**目標 1**
以下のレコードのうち、「1110x768 pixels. Task: Click the Сільпо logo」を含む行から始まり、レコードの末尾で終わる部分を、両端の行も含めて一字一句変えずに抜き出してください。画像は回答に含めないでください。

**対象テキスト**
平成15年11月25日
蕎麦続報
  先日、琵琶湖の側の同業者の父親、Aさんの作ってくれた美味しいおそばの話を書いたら、興味を持った方から質問が来ましたので、うろ覚えの中から続報を書いて見ます。
  お蕎麦を作ってくださったAさんは、5年前から本格的な蕎麦を打つために研究を繰り返し、そば粉の産地から付け汁の返しまで徹底的に工夫を繰り返しておられるのです。
  情報収集も怠り無く、蕎麦に関する専門書も数多く揃っていて、そば粉は北海道と新潟、長野と茨城の物などをブレンドし、季節によって使い分けているのですから凄いでしょう。
  蕎麦をこねる大きな鉢は、つやの有るケヤキの一枚板で作られていて、蕎麦を打つ棒は8本も揃えてあるのですから、本物を追求するというのは大変な努力とそれなりの資本もかかるようです。
  三角形の蕎麦の実の中は、おおよそ三段階に分かれますが、殻を外した一番外側は黒っぽくなっていて、『蕎麦は黒いもの』というのは、この部分の粉を使って打ったものです。
  次に、三角の蕎麦の実の外側を削った中間の部分の粉は、蕎麦粉としては少し白っぽくなっていて、味と香りが上品で蕎麦を打つのに一番適している部分と言えるでしょう。
  蕎麦の実の芯の部分は、真っ白で粘りが少なく、蕎麦を棒で伸ばすときにくっ付かない様に粉をまぶす時に使います。Aさんの場合、蕎麦粉が9割に小麦粉を1割と大和芋をつなぎに使っていました。
  蕎麦粉を10割で打つと千切れたり「ぼそぼそ」して食べにくい状態になるので、長野の蕎麦好きは『蕎麦がき』といって、お椀に蕎麦粉を入れてかき回しながらお湯で溶いて生醤油などを掛けて食べます。
  街の蕎麦屋さんでも、蕎麦粉は7割か8割で、残りは小麦粉を混ぜるお店がほとんどであり、駅の立ち食いの場合には、蕎麦粉が2割で小麦が8割といわれているほどです。

**データ**
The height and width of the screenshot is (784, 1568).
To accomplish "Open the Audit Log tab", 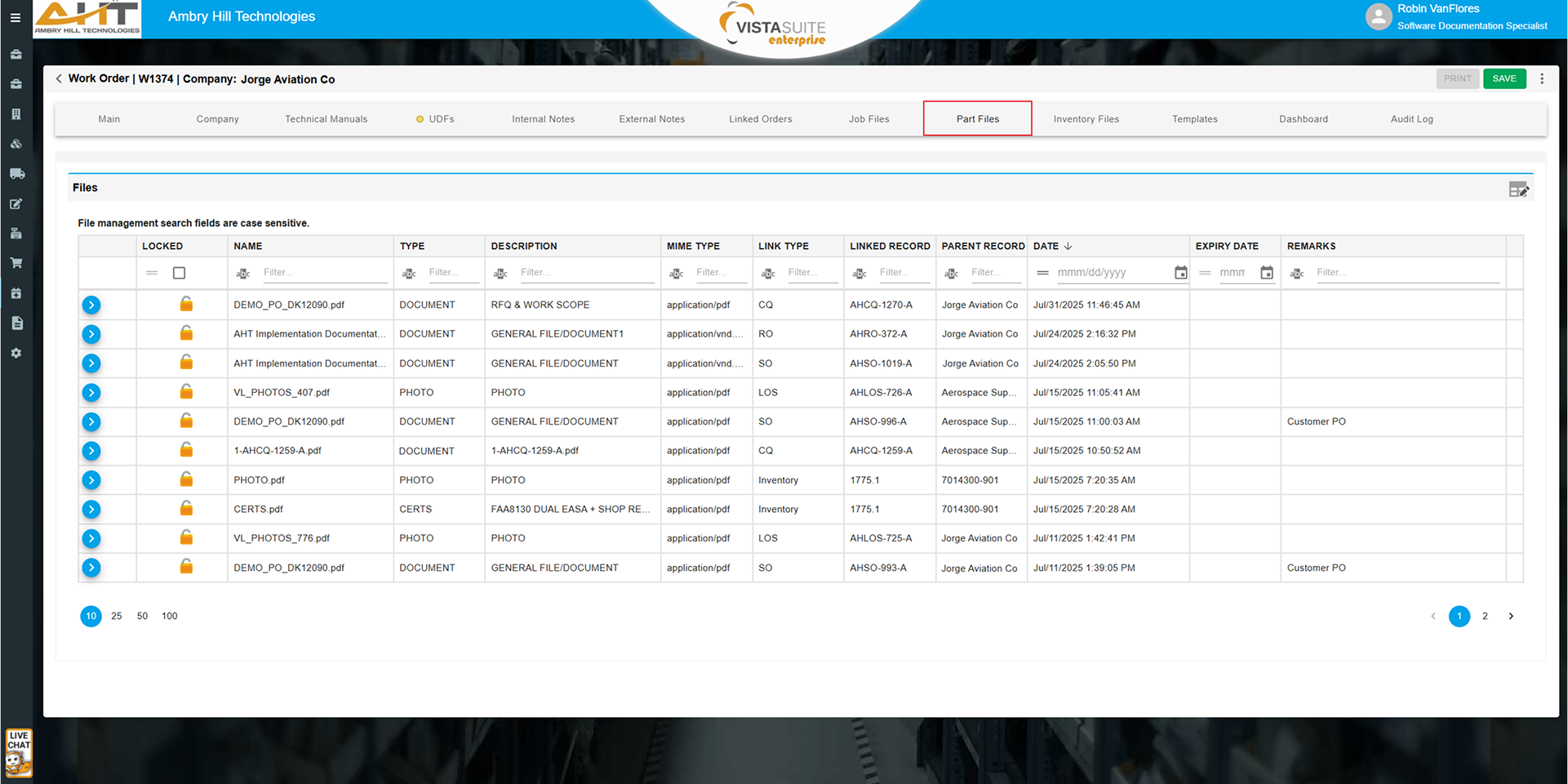I will coord(1411,119).
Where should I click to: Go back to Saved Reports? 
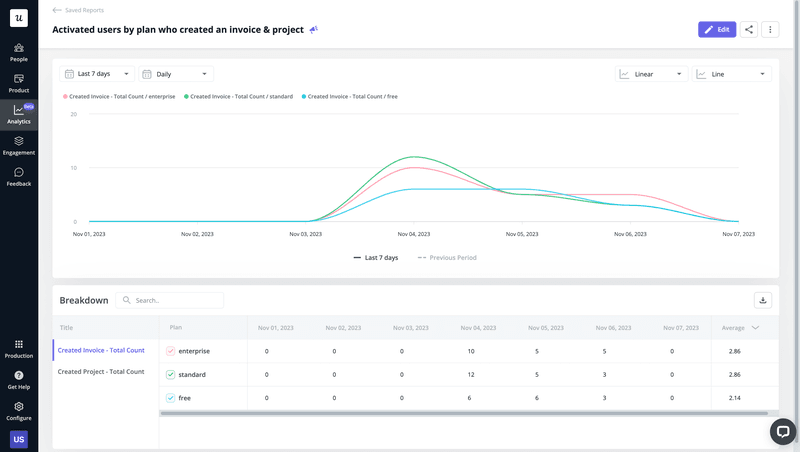tap(78, 10)
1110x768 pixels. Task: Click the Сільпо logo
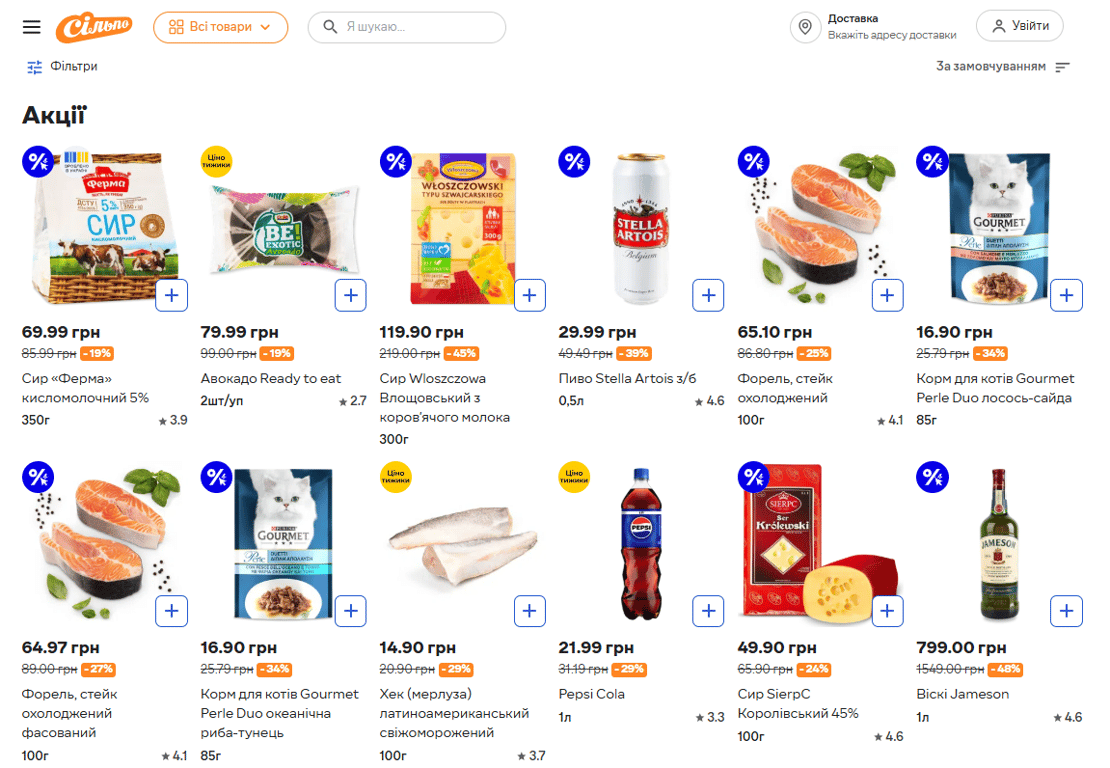pyautogui.click(x=94, y=27)
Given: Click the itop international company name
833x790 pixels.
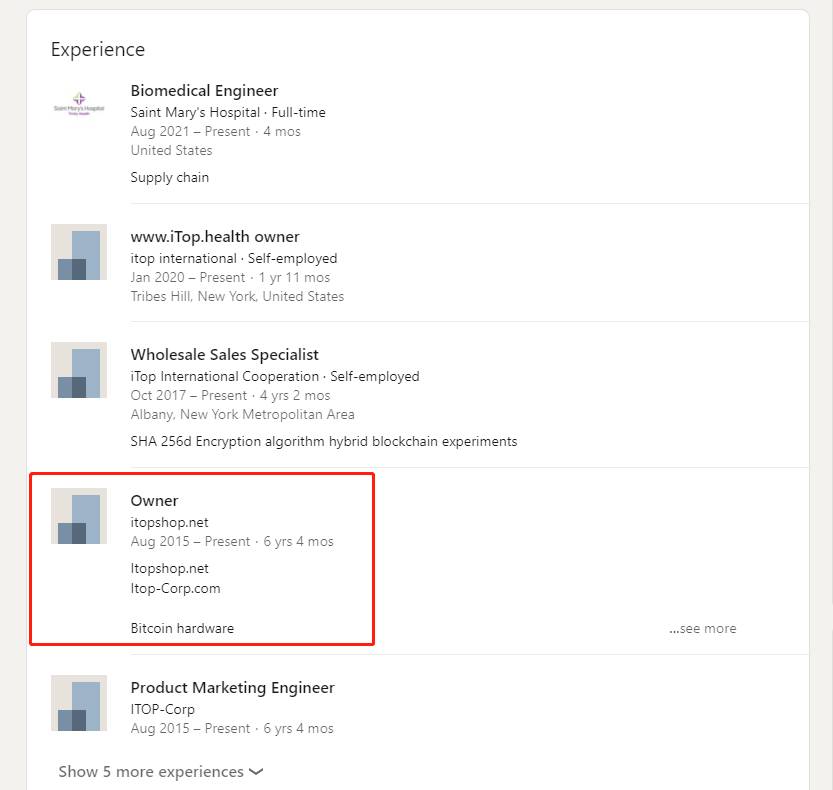Looking at the screenshot, I should click(183, 258).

**目標 2**
対象テキストについて、次の問いに答えてください。
(a) Aさんは何年前から本格的な蕎麦を打つための研究を繰り返しているか。
(b) 蕎麦を打つ棒は何本揃えてあるか。
(c) 駅の立ち食いの蕎麦では、蕎麦粉と小麦の割合はどうだといわれているか。

**タスク回答 1**
1110x768 pixels. Task: Click the Сільпо logo
pyautogui.click(x=94, y=27)
Given: Click the itop international company name
833x790 pixels.
Looking at the screenshot, I should click(183, 258).

**タスク回答 2**
(a) 5年前から
(b) 8本
(c) 蕎麦粉が2割、小麦が8割